_What you are asked to do_.
Find the line with "Given: Click the Def 13 base stat" in the entries below, then output every line from it down to the line with "Click the Environment secrets heading", exactly and with no pictures.

[[ Input, beginning ]]

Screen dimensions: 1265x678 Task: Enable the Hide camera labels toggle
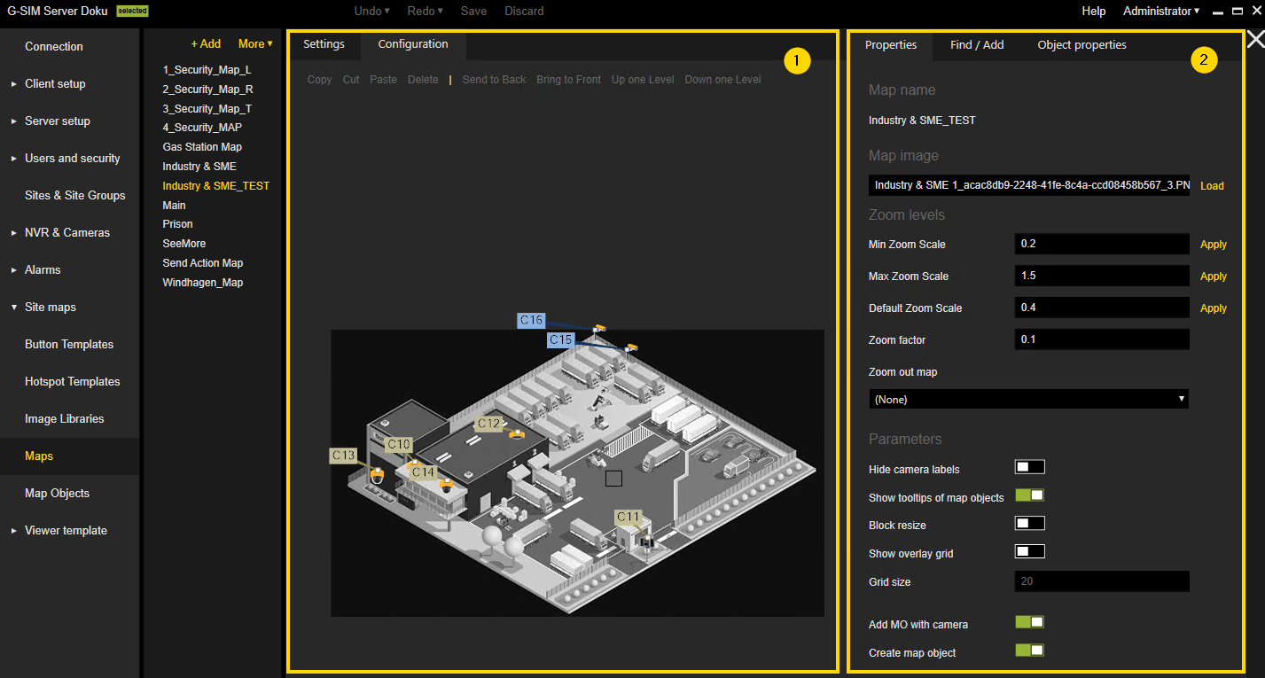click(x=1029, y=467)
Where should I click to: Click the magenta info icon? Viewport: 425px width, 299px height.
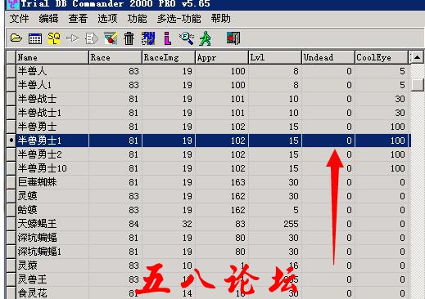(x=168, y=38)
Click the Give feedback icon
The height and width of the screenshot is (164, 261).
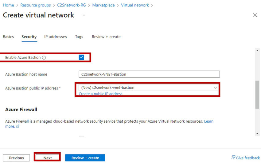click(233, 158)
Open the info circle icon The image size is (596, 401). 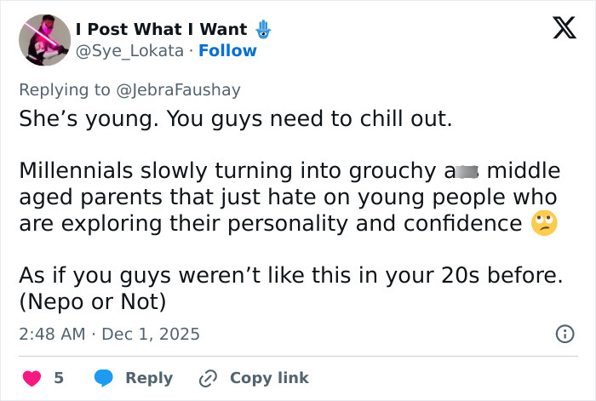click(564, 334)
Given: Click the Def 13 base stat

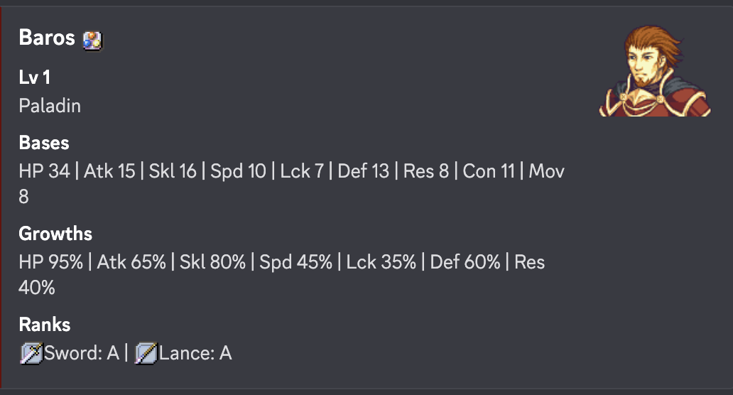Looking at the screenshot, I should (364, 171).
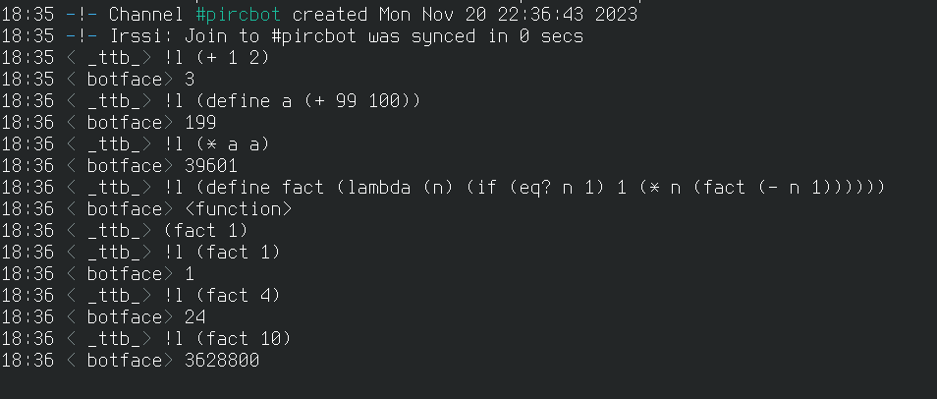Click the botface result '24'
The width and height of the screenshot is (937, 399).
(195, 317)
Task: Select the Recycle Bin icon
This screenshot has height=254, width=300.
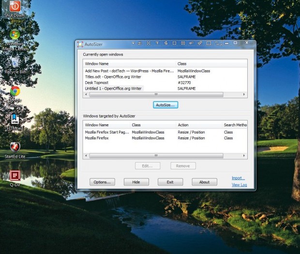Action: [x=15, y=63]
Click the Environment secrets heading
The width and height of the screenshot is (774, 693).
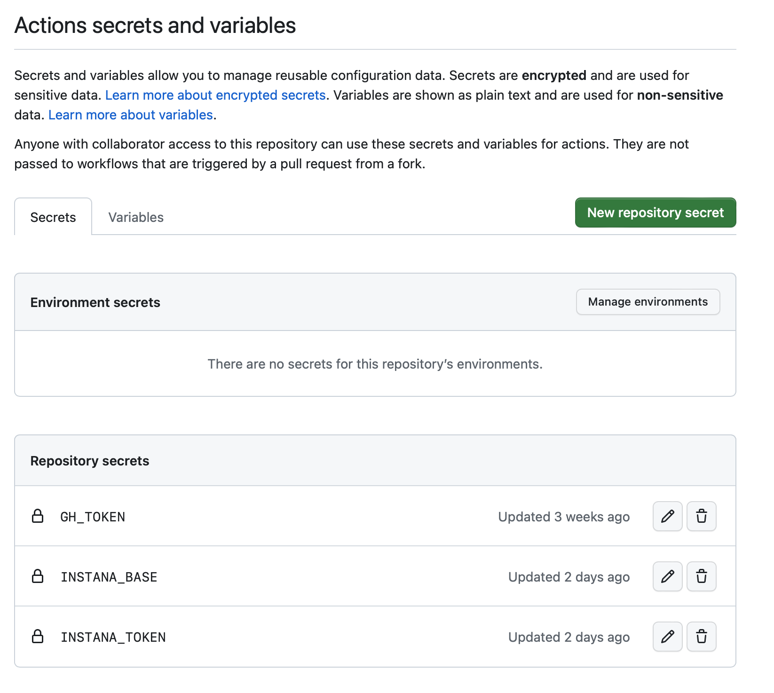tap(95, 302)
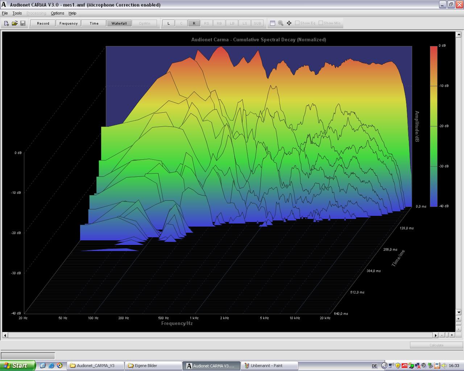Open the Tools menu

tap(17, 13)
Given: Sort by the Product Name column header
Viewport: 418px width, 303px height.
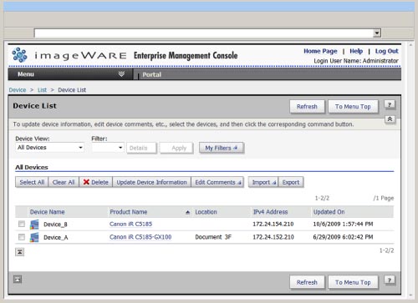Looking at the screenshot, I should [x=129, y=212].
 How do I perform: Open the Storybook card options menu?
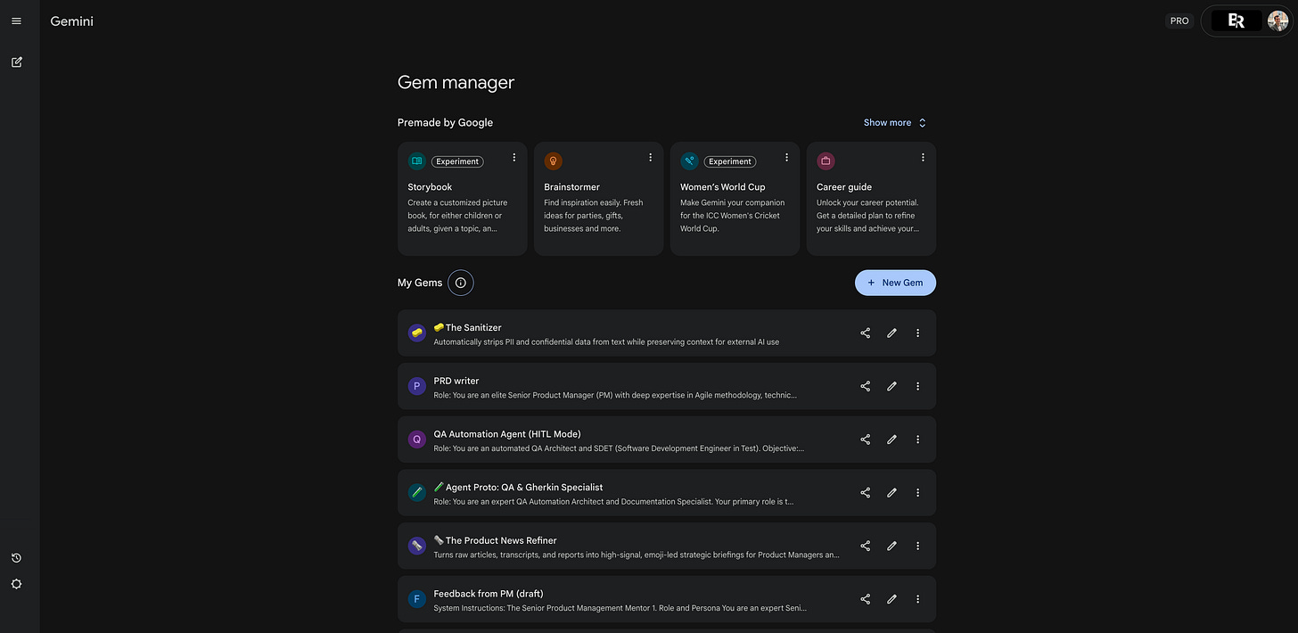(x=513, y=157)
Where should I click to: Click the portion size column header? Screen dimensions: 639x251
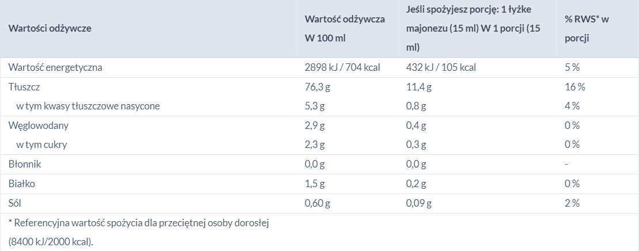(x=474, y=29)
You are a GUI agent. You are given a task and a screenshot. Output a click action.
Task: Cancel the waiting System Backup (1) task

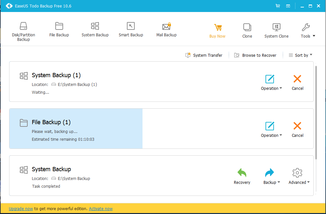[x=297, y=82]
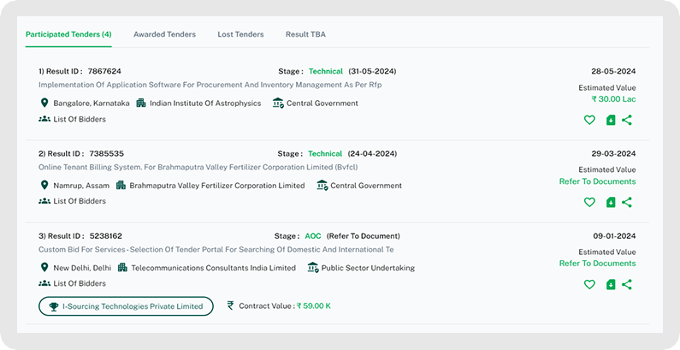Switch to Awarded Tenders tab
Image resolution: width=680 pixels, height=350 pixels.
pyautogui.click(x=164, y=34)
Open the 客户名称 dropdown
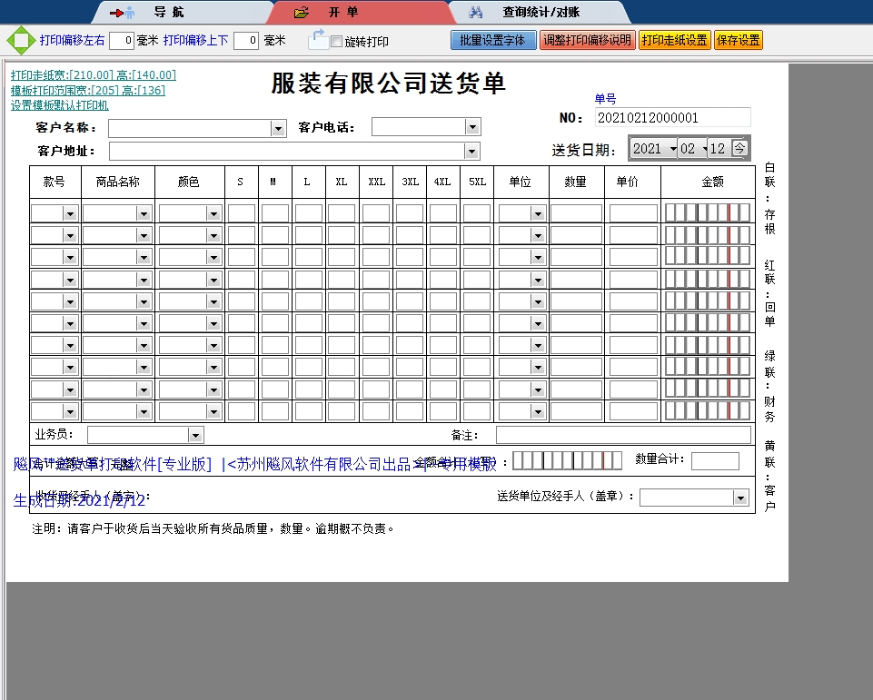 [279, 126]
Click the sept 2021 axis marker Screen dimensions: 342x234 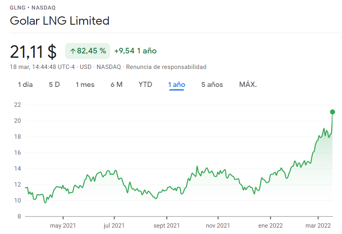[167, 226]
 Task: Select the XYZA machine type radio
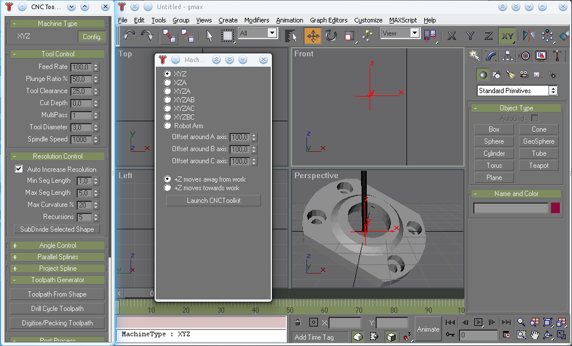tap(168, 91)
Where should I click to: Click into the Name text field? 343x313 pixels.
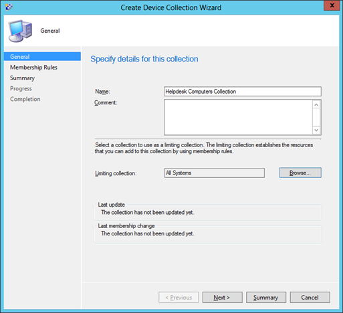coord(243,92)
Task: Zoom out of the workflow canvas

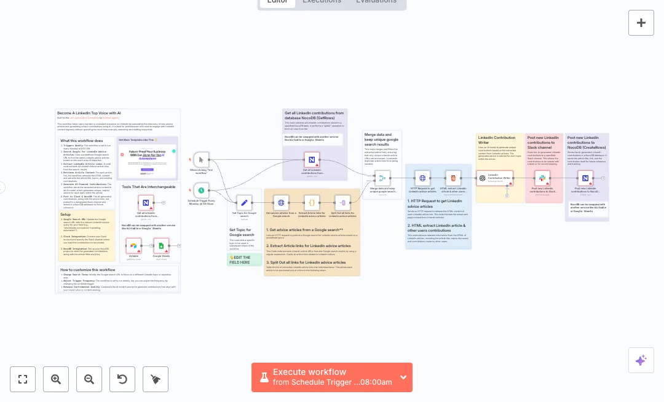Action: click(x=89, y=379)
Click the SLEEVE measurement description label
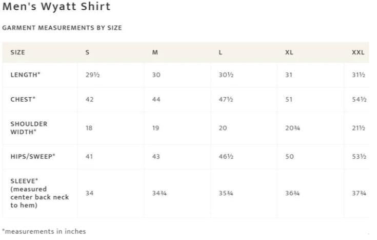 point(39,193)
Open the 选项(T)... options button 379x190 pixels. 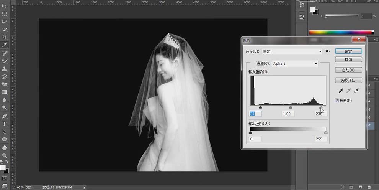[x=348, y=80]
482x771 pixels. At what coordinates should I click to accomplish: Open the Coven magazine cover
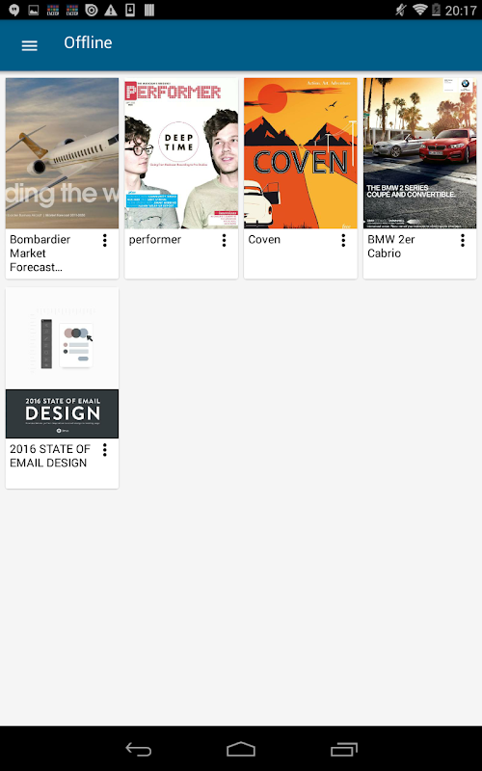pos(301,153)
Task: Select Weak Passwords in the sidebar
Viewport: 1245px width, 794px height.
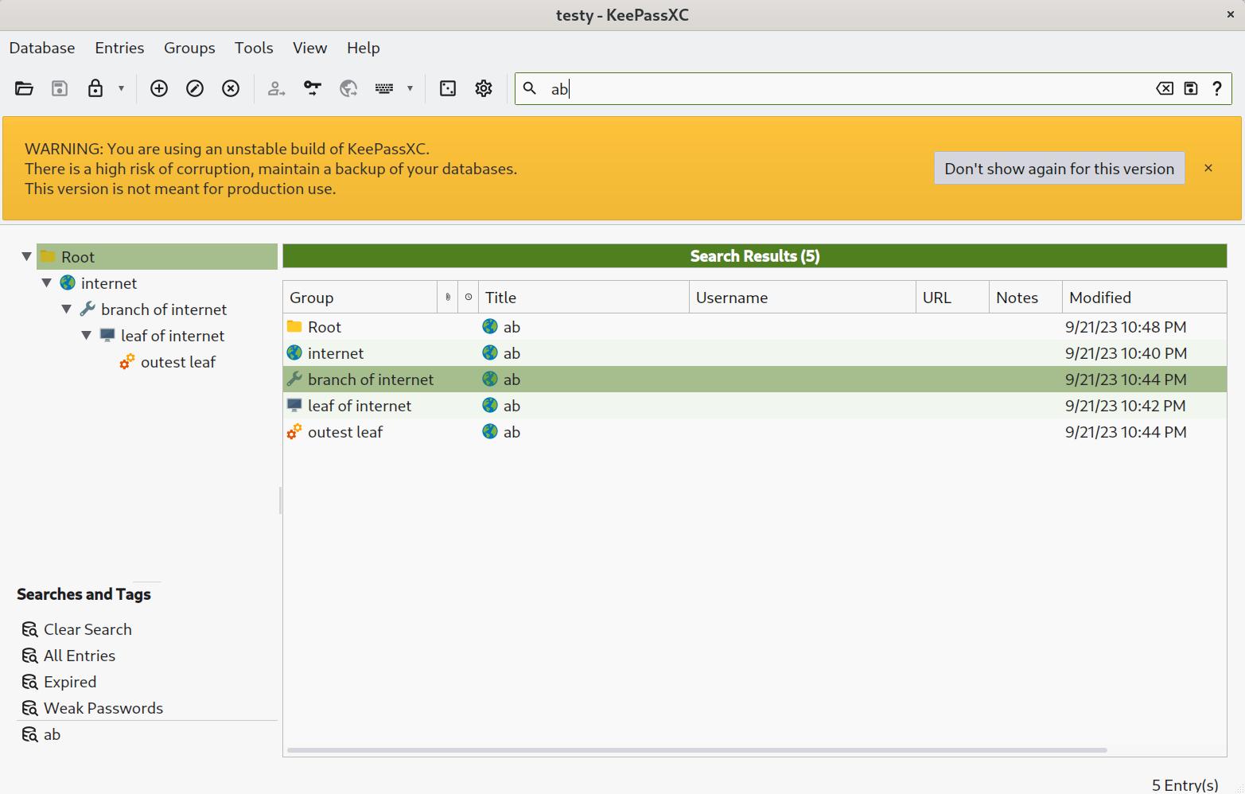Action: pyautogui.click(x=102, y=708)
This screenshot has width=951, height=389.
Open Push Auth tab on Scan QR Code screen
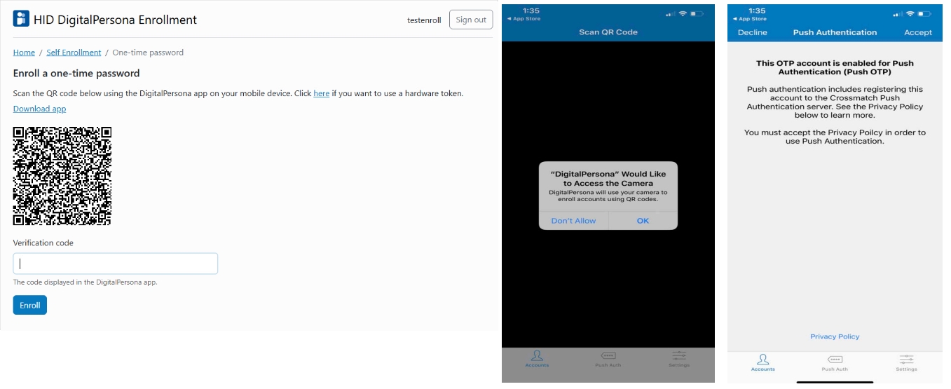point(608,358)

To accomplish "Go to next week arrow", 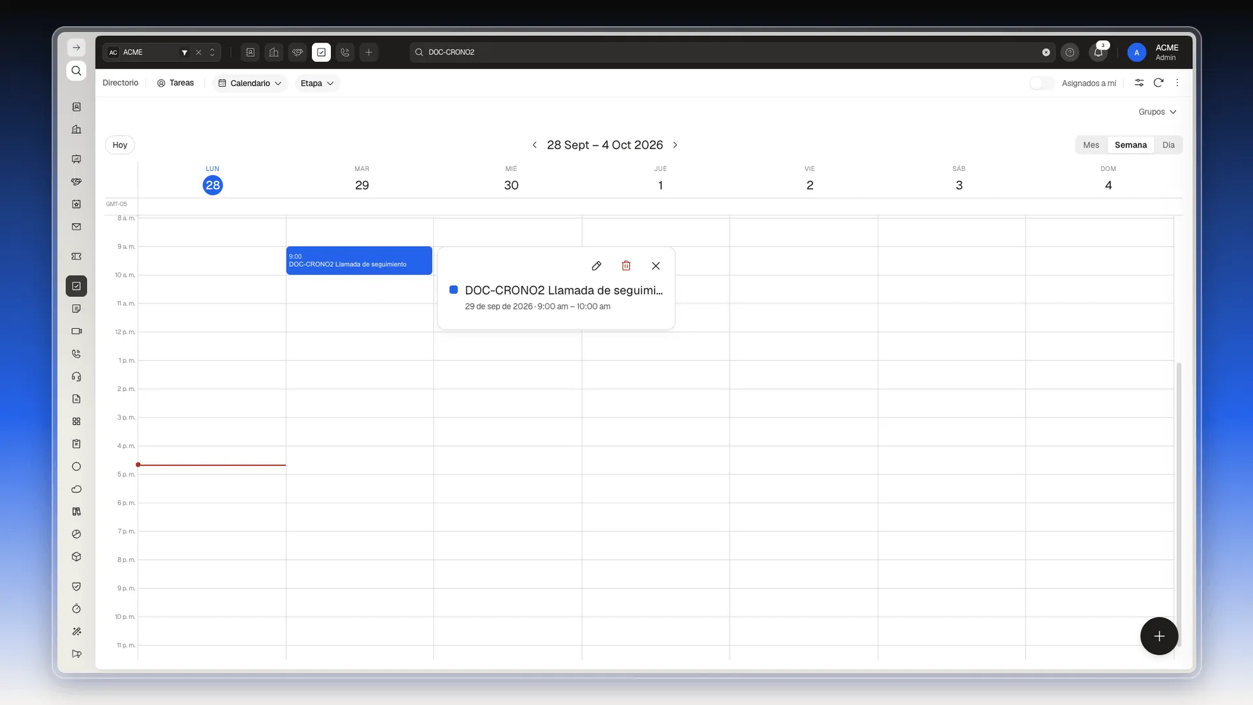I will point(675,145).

[[ Input, end ]]

_Written answer_.
Given: Click the Def 13 base stat

Looking at the screenshot, I should (364, 171).
Click the botface result '24'
The width and height of the screenshot is (937, 399).
(195, 317)
Task: Select the Recycle Bin icon
This screenshot has height=254, width=300.
Action: [x=15, y=63]
Click the Environment secrets heading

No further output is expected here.